- Theatrical release poster
- Directed by: William A. Seiter
- Screenplay by: Walter DeLeon
- Story by: Paul Jarrico Richard Collins
- Produced by: Joe Gershenson
- Starring: Bud Abbott Lou Costello Brenda Joyce Jacqueline deWit Margaret Dumont
- Cinematography: Charles Van Enger
- Edited by: Fred R. Feitshans Jr.
- Music by: Edgar Fairchild
- Production company: Universal Pictures
- Distributed by: Universal Pictures
- Release date: February 22, 1946;
- Running time: 91 minutes
- Language: English
- Budget: $775,000

= Little Giant =

1946 film directed by William A. Seiter

Little Giant is a 1946 American comedy film directed by William A. Seiter and starring the comedy team of Abbott and Costello alongside Brenda Joyce and Jacqueline deWit. It was produced and distributed by Universal Pictures. The film was released in the United Kingdom with the alternative title On the Carpet.

==Plot==
A naïve country boy named Benny Miller, from Cucamonga, California, has been taking correspondence phonograph lessons in salesmanship. Upon completion of the course, he leaves his mother and his girlfriend Martha to pursue a career in Los Angeles. He arranges a meeting with his Uncle Clarence, a bookkeeper with the Hercules Vacuum Cleaner Company. When he arrives to ask for a job, the sales manager, Eddie Morrison, mistakes him for one of the auditioning fashion models and has him remove his clothing. Morrison's secret wife, Hazel Temple, discovers the mistake and suggests that Benny be hired to avoid an accounting scandal, as they have been "cooking the books". Benny is fired from his salesman post after only one day. Clarence transfers Benny to the company's Stockton branch, which is run by Morrison's cousin, Tom Chandler.

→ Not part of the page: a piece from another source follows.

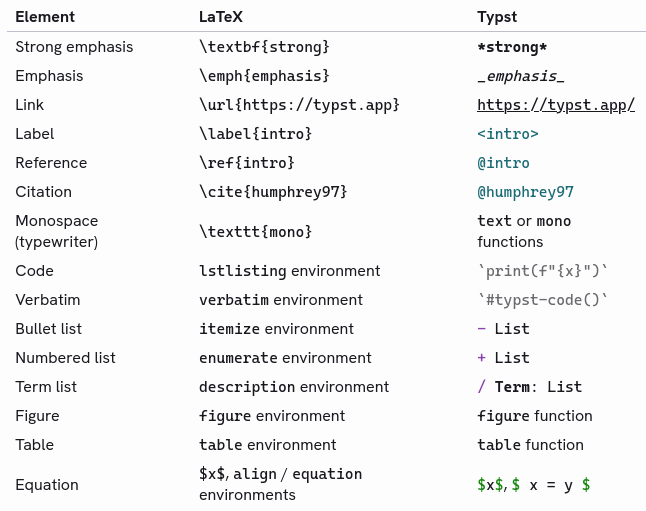Click the Typst column header
The height and width of the screenshot is (511, 646).
pos(497,17)
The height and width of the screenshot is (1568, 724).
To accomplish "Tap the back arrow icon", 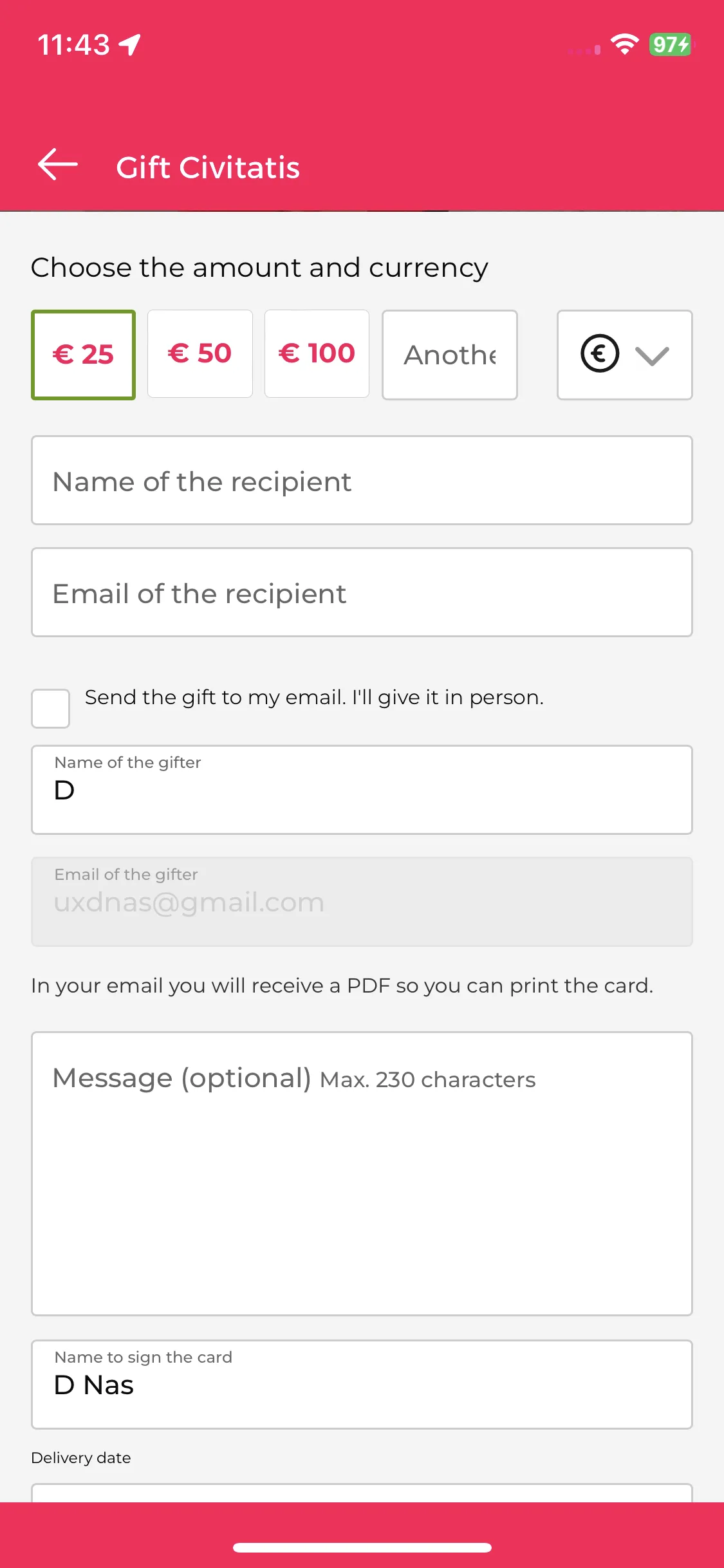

Benny's misfortunes continue, including a prank played on him by his new coworkers when they convince him that he can read minds. However, the prank gives Benny sufficient confidence to become "Hercules' Salesman of the Year". He is sent back to the Los Angeles branch to receive his award, and while demonstrating his 'abilities' to Morrison, he alludes to the fact that Morrison has a secret bank account. Morrison sends his wife to obtain more information from Benny to determine what he actually knows. Hazel and Benny go to her apartment, where Benny becomes ill after smoking a cigar. Hazel then gives Benny a sedative, but accidentally takes it herself while he falls asleep from the cigar's ill effects. Morrison arrives home to find the two asleep together and fears the worst.

At the awards ceremony that evening, Benny learns of the mind-reading ruse, and overhears Morrison speaking ill of him. Benny returns to his mother and his girlfriend in Cucamonga, where he also encounters Chandler, his coworker Ruby, and the Hercules company president, Mr. Van Loon. They announce that Morrison has been fired, and has been replaced by Chandler. Benny is now sales manager of the Cucamonga district.

==Production==
Filming took place between November 1 through December 17, 1945. Director, William A. Seiter was paid $100,000 and the two leads $110,000.

In this film, and the next Abbott and Costello film, The Time of Their Lives (1946), the comedians play separate characters instead of their usual partnership. This was due to falling box-office receipts for the team's releases during 1945 and growing animosity between the two that actually led them to split for a short time.
- Abbott played a third role in this film as well, that of Chandler's and Morrison's grandmother (only seen in a painting).
- The opening scene where Costello is trying to sell Sid Fields more than just the gasoline that he came to buy was originally filmed with another actor, Ed Waller.

==Re-release==
The film was re-released in 1951 alongside The Time of Their Lives (1946), and again in 1954 on a double bill with their first movie, One Night in the Tropics (1940).

==Routines==
Abbott and Costello perform the 7x13=28 routine, where Costello attempts to prove to Abbott that 7 times 13 equals 28, 28 divided by 7 equals 13, and seven 13's added together equals 28.

==Home media==
This film has been released twice on DVD. The first time, on The Best of Abbott and Costello Volume Two, on May 4, 2004, and again on October 28, 2008, as part of Abbott and Costello: The Complete Universal Pictures Collection.